Concretely, for coconut-scented bulbophyllum as it gets too cold:
- Below about above about 15 °C, growth stalls and the leaves start to show cold stress — dark, water-soaked, or yellowing patches.
- A single light frost blackens the foliage; a hard freeze kills the whole plant, roots included, and it does not recover.
- Even a cold, draughty windowsill or an unheated porch in winter can be enough to damage it permanently.
Can coconut-scented bulbophyllum go outside or overwinter — and where?
- It can holiday outdoors in summer once nights are reliably above above 15 °C, in shade or dappled light, hardened off gradually.
- Bring it back indoors well before the first autumn frost — do not wait for a frost warning, move it when nights drop toward 10-12 °C.
- It will never overwinter outside in a temperate climate; the indoors is its winter home, full stop.
Work back from your local frost dates with the frost-date calculator: the last spring frost and first autumn frost are what really decide when coconut-scented bulbophyllum can be outside. US growers can check USDA zones; UK growers should use the RHS hardiness ratings, which match the H1a figure above.
Coconut-Scented Bulbophyllum hardiness — frequently asked questions
Is coconut-scented bulbophyllum cold hardy?
Coconut-Scented Bulbophyllum is not cold hardy. It is a tropical houseplant that dies if it is left out through frost — there is no zone where it overwinters outdoors in a UK or cold-US climate. Indoor-only in almost every home. Coconut-Scented Bulbophyllum can only live outside year-round in genuinely frost-free climates (roughly USDA 11–12); everywhere else it is a houseplant that summers out at most.
What is the minimum temperature coconut-scented bulbophyllum can survive?
Minimum survivable temperature is roughly above about 15 °C (warm, never cold). Coconut-Scented Bulbophyllum has no frost tolerance at all — it is an indoor plant in any climate with a real winter.
What hardiness zone is coconut-scented bulbophyllum?
Coconut-Scented Bulbophyllum is rated USDA 11–12 and RHS H1a — Tropical — needs a heated room or greenhouse; no frost tolerance whatsoever.

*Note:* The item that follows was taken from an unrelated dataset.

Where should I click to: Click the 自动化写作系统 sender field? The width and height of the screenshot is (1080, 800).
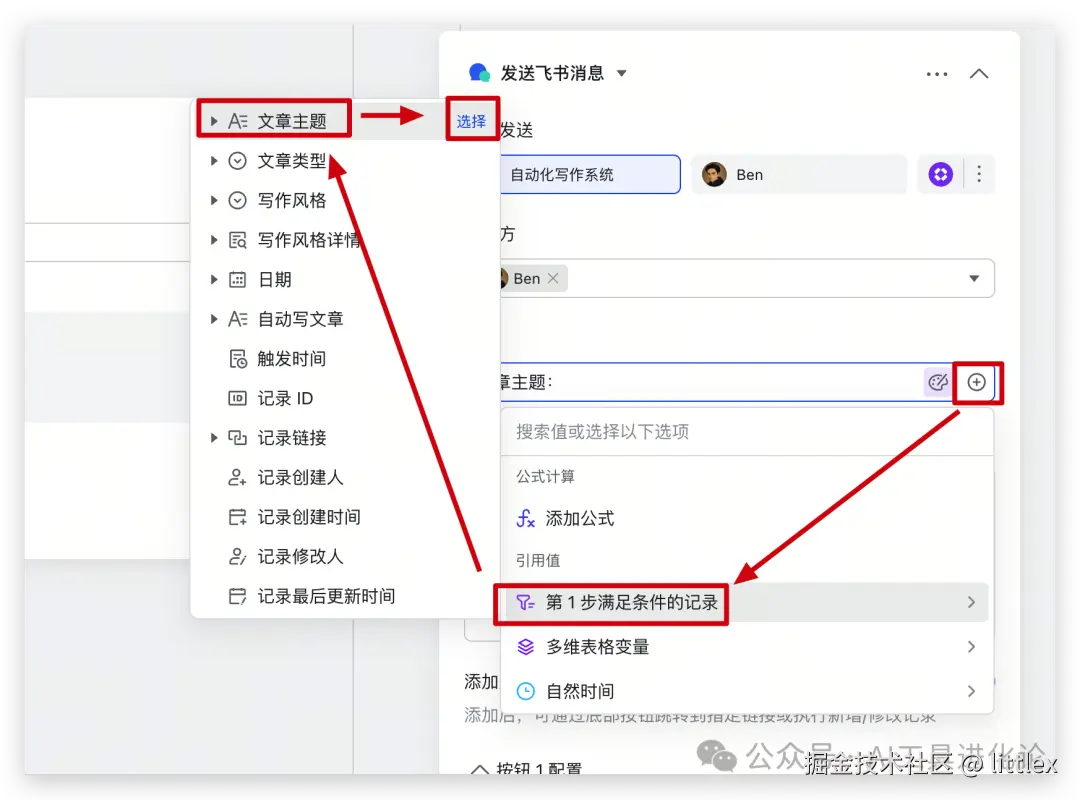tap(591, 173)
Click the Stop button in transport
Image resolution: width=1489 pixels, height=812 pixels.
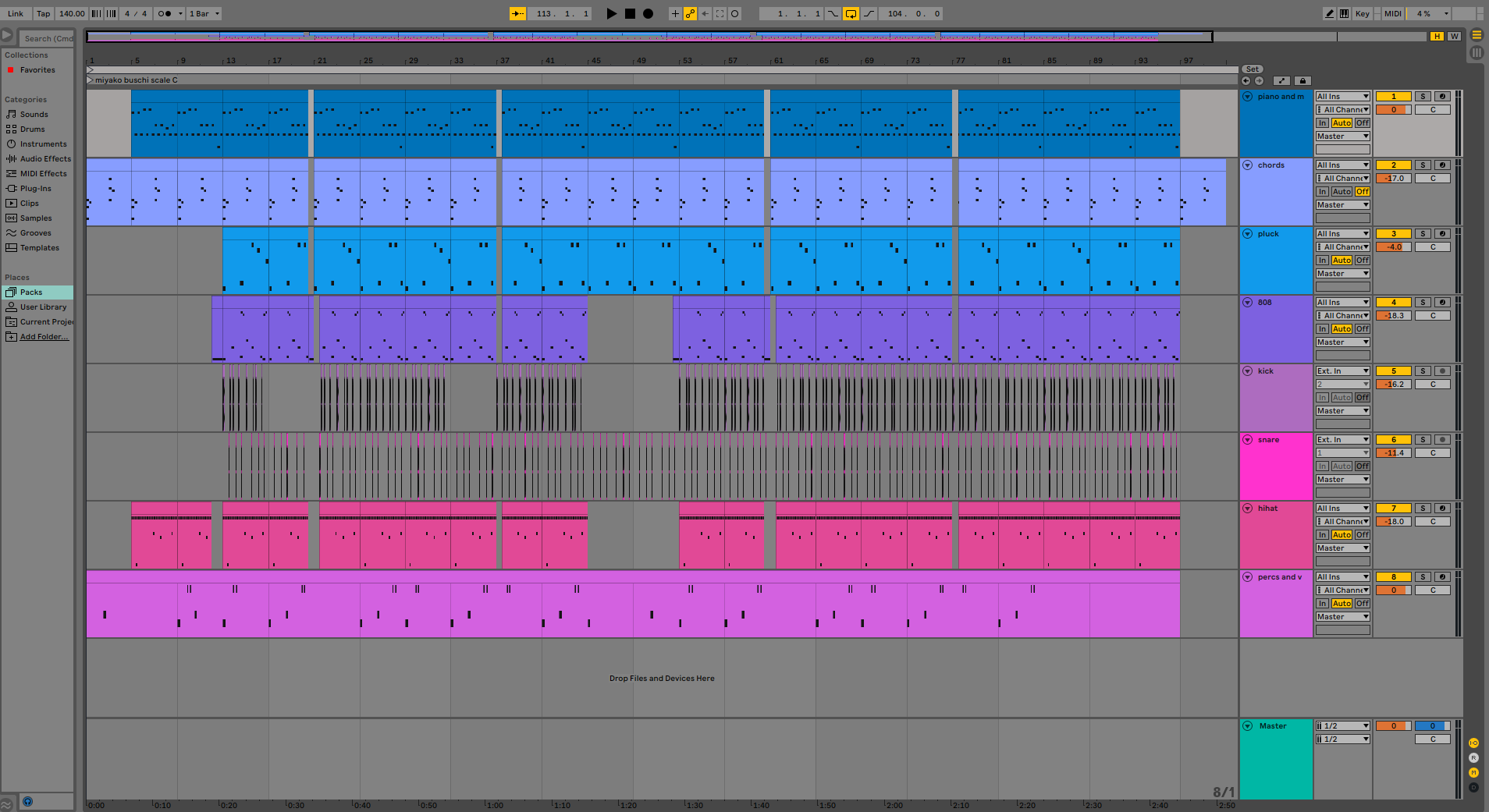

Can coconut-scented bulbophyllum survive winter outside?
It can holiday outdoors in summer once nights are reliably above above 15 °C, in shade or dappled light, hardened off gradually. Bring it back indoors well before the first autumn frost — do not wait for a frost warning, move it when nights drop toward 10-12 °C. It will never overwinter outside in a temperate climate; the indoors is its winter home, full stop.

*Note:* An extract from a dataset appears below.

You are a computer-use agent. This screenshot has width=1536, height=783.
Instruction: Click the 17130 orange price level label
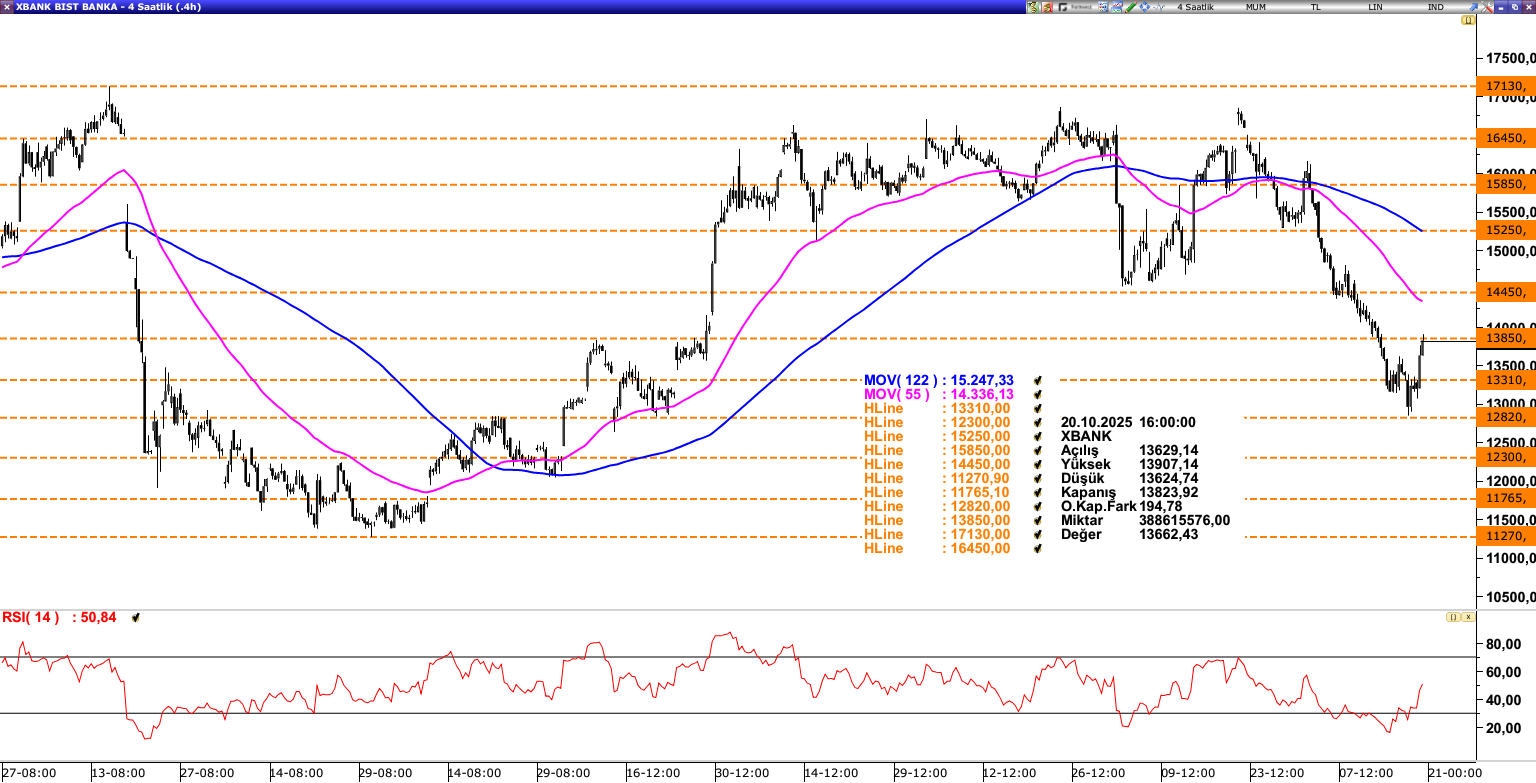pos(1505,87)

What happens to coconut-scented bulbophyllum below its minimum temperature?
Below about above about 15 °C, growth stalls and the leaves start to show cold stress — dark, water-soaked, or yellowing patches. A single light frost blackens the foliage; a hard freeze kills the whole plant, roots included, and it does not recover. Even a cold, draughty windowsill or an unheated porch in winter can be enough to damage it permanently.
Keep reading
- Coconut-Scented Bulbophyllum care — the full brief (light, water, soil, problems, pet safety)

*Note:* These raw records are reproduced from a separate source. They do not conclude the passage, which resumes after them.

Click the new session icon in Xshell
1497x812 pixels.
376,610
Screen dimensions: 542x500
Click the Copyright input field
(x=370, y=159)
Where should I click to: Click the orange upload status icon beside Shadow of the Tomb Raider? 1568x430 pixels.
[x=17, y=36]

- USDA hardiness zones — find yours and what grows there
- Is coconut-scented bulbophyllum hardy in the UK? — the RHS-rating version
- RHS hardiness ratings — the UK system explained
- Frost-date calculator — your real outdoor window
- The USDA hardiness zone map, explained
- Is alocasia scalprum cold hardy?
- Is alocasia heterophylla cold hardy?
- Is alocasia brisbanensis cold hardy?